## Gelesenes anwenden
(A) Wie lange dauerte laut dem ausgewählten Text die polnische Sendung bei Radio Duisburg?
(B) Führen Sie alle Länder auf, die der ausgewählte Text namentlich nennt, wenn er die Herkunft der Menschen beschreibt, die darüber hinaus in den Programmen von Roma Stacherska-Jung vorkamen.

## Ausgewählter Text
┌────────
In diese Zeit fiel das Angebot aus Duisburg. Heute unvorstellbar, aber 1992 war Deutschland im Multikultimodus. Der neu gegründete Rundfunksender Radio Duisburg war der einzige private Lokalfunk in Nordrhein-Westfalen, der einen Programmbeirat hatte. Dieses Gremium beschloss, lokale Programme für ausländische Mitbürger:innen zu entwickeln, die nicht fließend Deutsch konnten, um es ihnen zu erlauben, aktiv am Leben der Stadt Duisburg teilzunehmen. Zu diesem Zweck wurde zunächst ermittelt, wie viele Ausländer:innen in Duisburg gemeldeten waren. Danach wurden zwölf Kurzprogramme definiert und entsprechende Redaktionen zusammengestellt. Die polnische Sendung wurde von Anfang an am Dienstagabend nach dem italienischen Beitrag ausgestrahlt und dauerte 15 Minuten. Der Haken war, dass Roma Stacherska-Jung damals so wie heute noch in Düsseldorf wohnte! Außerdem war der finanzielle Anreiz, lapidar gesagt, gering, es gab die regelmäßige Anreise nach Duisburg und Dienstreisen zu den Protagonisten, die sie überhaupt nicht kannte. Nichtsdestotrotz, es war eine Herausforderung und für sie persönlich eine Chance, etwas von der Schuld der Dankbarkeit abzutragen... gegenüber ihrem Heimatland Polen sowie speziell gegenüber den in Deutschland lebenden Polinnen und Polen, deren Image damals klischeehaft negativ war und bisweilen auch verletzende Seiten hatte.
In diesem Sinne legte sich Roma Stacherska-Jung darauf fest, „zur Stärkung der Herzen im Exil“ in Deutschland lebende und wirkende Kunstschaffende aus Polen zu präsentieren sowie Stars der Unterhaltung, bekannte Film- und Theaterleute aus Polen, die in Deutschland gastierten, zu empfangen. Außerdem nahm sie sich vor, Deutsche zu porträtieren, die den Austausch beider Staaten förderten, um die Polinnen und Polen in Duisburg und Umgebung zu ermuntern, selbst aktiv zu werden und auf ihr Herkunftsland stolz zu sein. Tatsächlich kamen dann in ihren Programmen auch Menschen aus Amerika, Japan, Schweden, Israel und anderen Ländern vor, die gemeinsam hatten, sowohl mit Polen als auch mit Deutschland verbunden zu sein.
└────────
## Nachstehendes Material
┌────────
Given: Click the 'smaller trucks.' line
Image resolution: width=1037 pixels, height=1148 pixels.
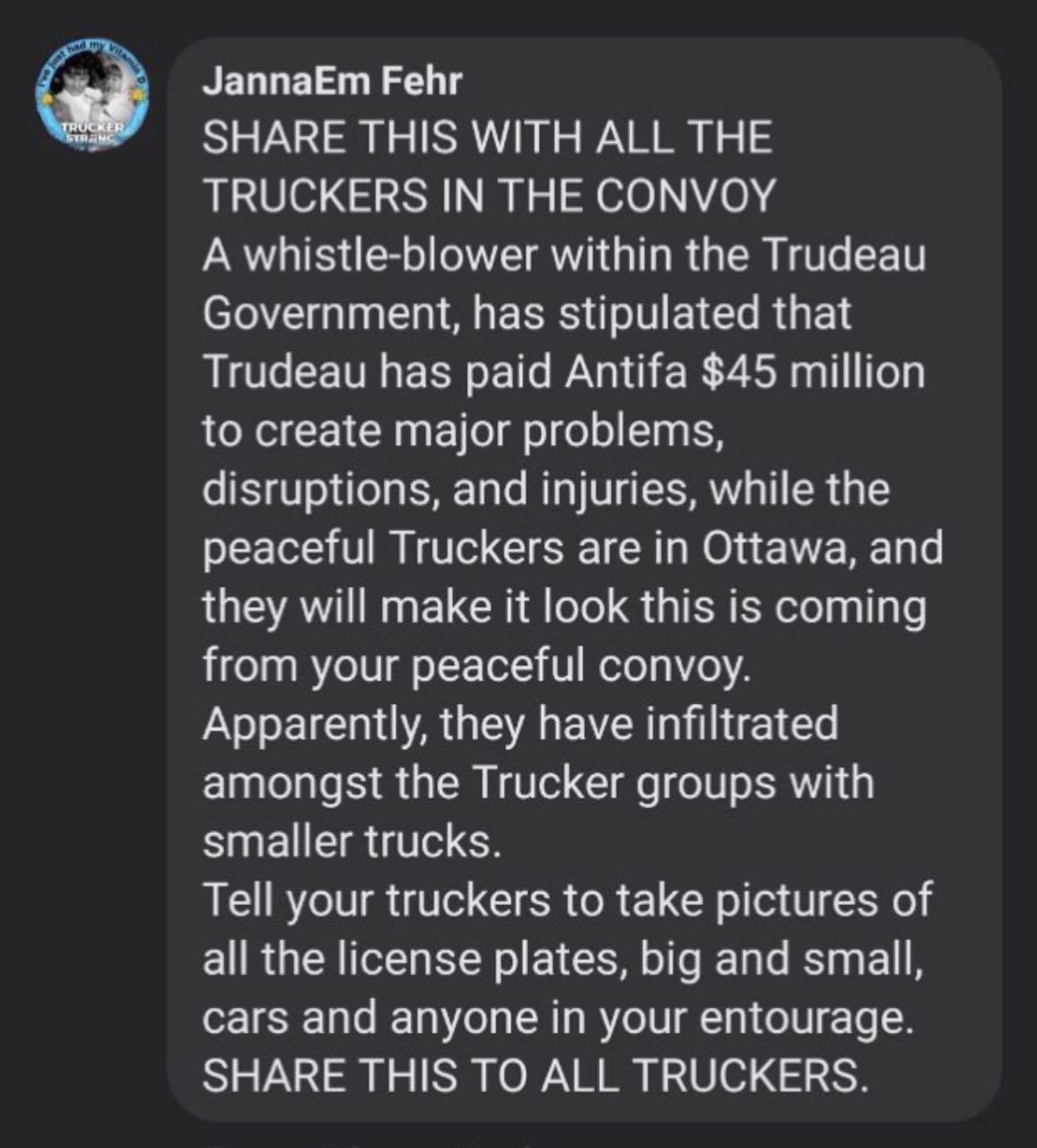Looking at the screenshot, I should 351,842.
└────────
## Ergebnisse der Übungen
(A) Die polnische Sendung dauerte 15 Minuten.

(B) Amerika, Japan, Schweden, Israel